After their earlier troubles, they changed their structure. They begin research on new nodes nearly a decade out. They began 2nm research not long ago and that isn't due until at least 2029 or 2030 provided we, humans, are still alive by then. TSMC's conservative approach is what's keeping them from fumbling like Intel who thought they were invincible. 10nm is over 5 years later, and 7nm was due in 2017.
Who says 2nm isn't due until 2029? That's the next step after 3nm, which is scheduled for mass production in H2 2022 (i.e. exactly the timeline you'd expect for Apple to use it for the A16) If it takes TSMC 7 years to take the next process step after N3, Intel will have ample opportunity to catch up and retake the lead!
Not saying I would be shocked if they can't maintain the two year cadence and N2 and beyond might take a bit longer, but there's a big difference between two years and seven. Typically TSMC talks about the next process when they have the current one put to bed - they knew they had N5 licked this spring, thus they started dribbling out information about N3. In 18-24 months we should expect to begin hearing things about N2, if not well...
The basic research that goes into this is really split into two tracks. One is taken by the toolmakers, or really just ASML anymore since it looks like there's only room for one EUV tool manufacturer. Their goal is to produce equipment that allows fabs to draw smaller structures at sufficient yield and sufficient throughput. It looks like the way forward for the rest of the decade is EUV using progressively higher NAs, which may eventually require exotic/metamaterial lenses, which may fall to some of their partners/vendors like Canon. That's one end of it.
On the other end you have fabs that do research to determine "given the ability to draw smaller structures, how can we use that to draw more transistors in the same area, using less power and/or with higher performance?" When current techniques run out of gas, like planar transistors did and FinFETs are on the verge of doing, they have to develop new transistor structures.
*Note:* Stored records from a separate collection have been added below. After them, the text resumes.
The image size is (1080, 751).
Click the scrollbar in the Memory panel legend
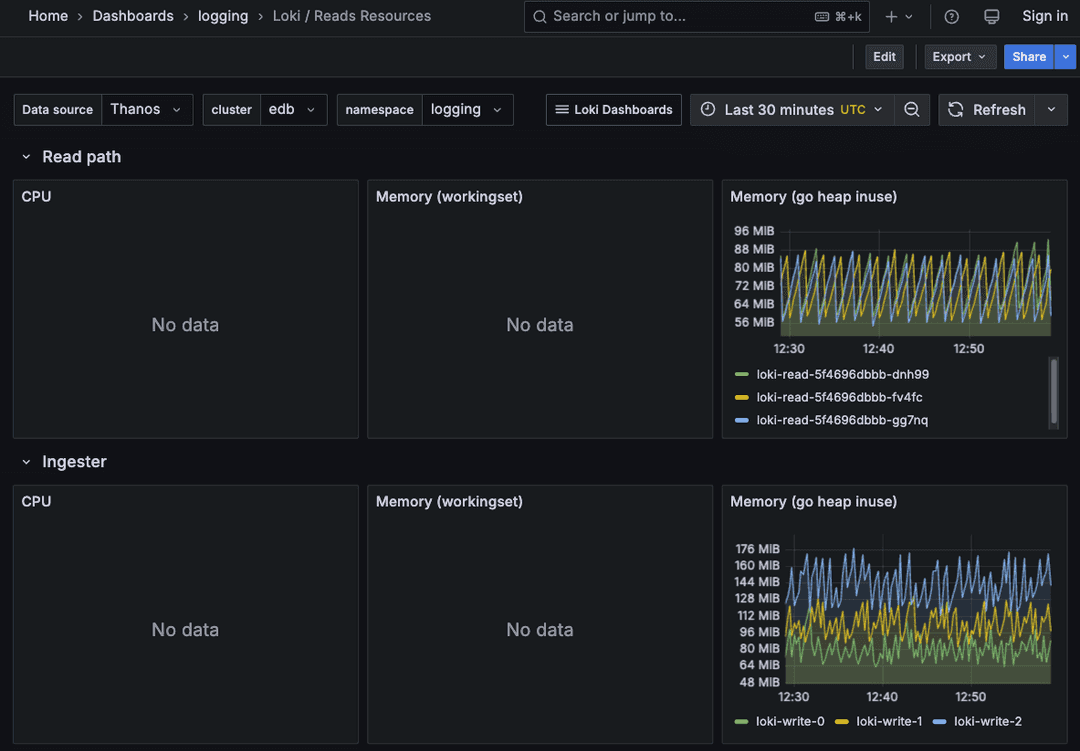(1055, 394)
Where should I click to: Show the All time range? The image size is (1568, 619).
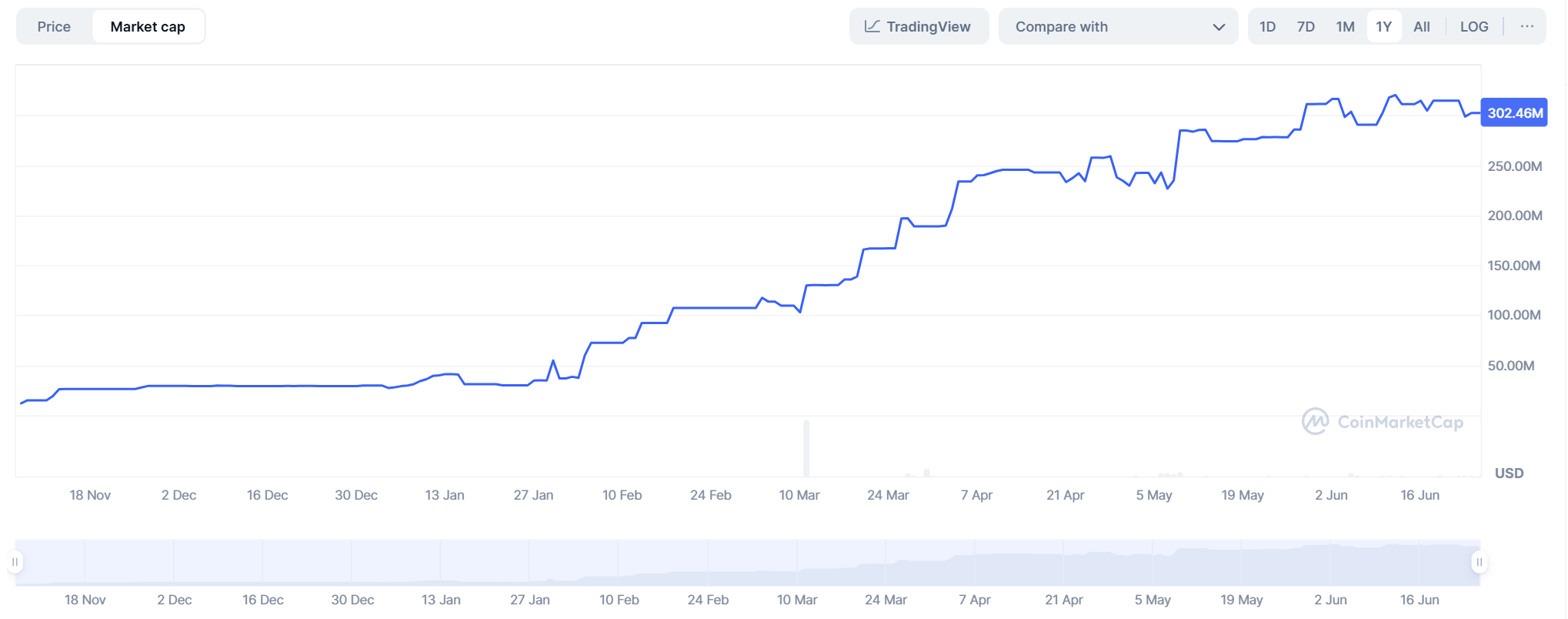[1421, 27]
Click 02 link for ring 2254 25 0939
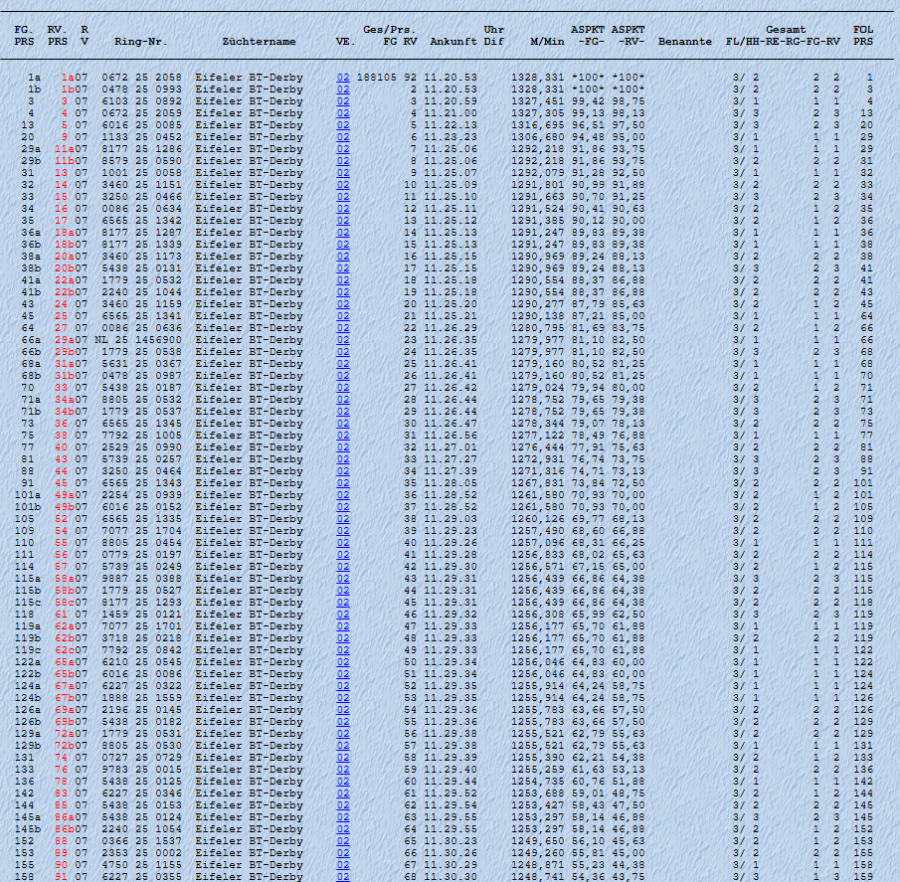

Also new materials like when they switched to copper wiring, the ongoing research into graphene, that sort of thing. That's the other end of it.
When TSMC researches "2nm" - i.e. it has been named - they have already figured out what it will be and how they want to do it, or at least narrowed it down to a few candidate approaches (which all work in the lab but they'll choose from based on how well they work in mass production) This isn't pathfinding research, it is manufacturing research - how do we mass produce something that meets the criteria of what we've defined as "2nm" at sufficient yield/cost.
Pathfinding research is what you do beyond that, and that's where TSMC may be researching stuff they'll use a decade from now. It won't have any process name labels attached to it, and may not use standard fab equipment for certain steps depending on what they are doing. This is truly blue sky stuff where they can look at trends and say "well this transistor type is not going to work beyond another couple shrinks, what can we do next?" or "silicon is going to run out of gas, we need to experiment with different materials and see which ones work best", etc.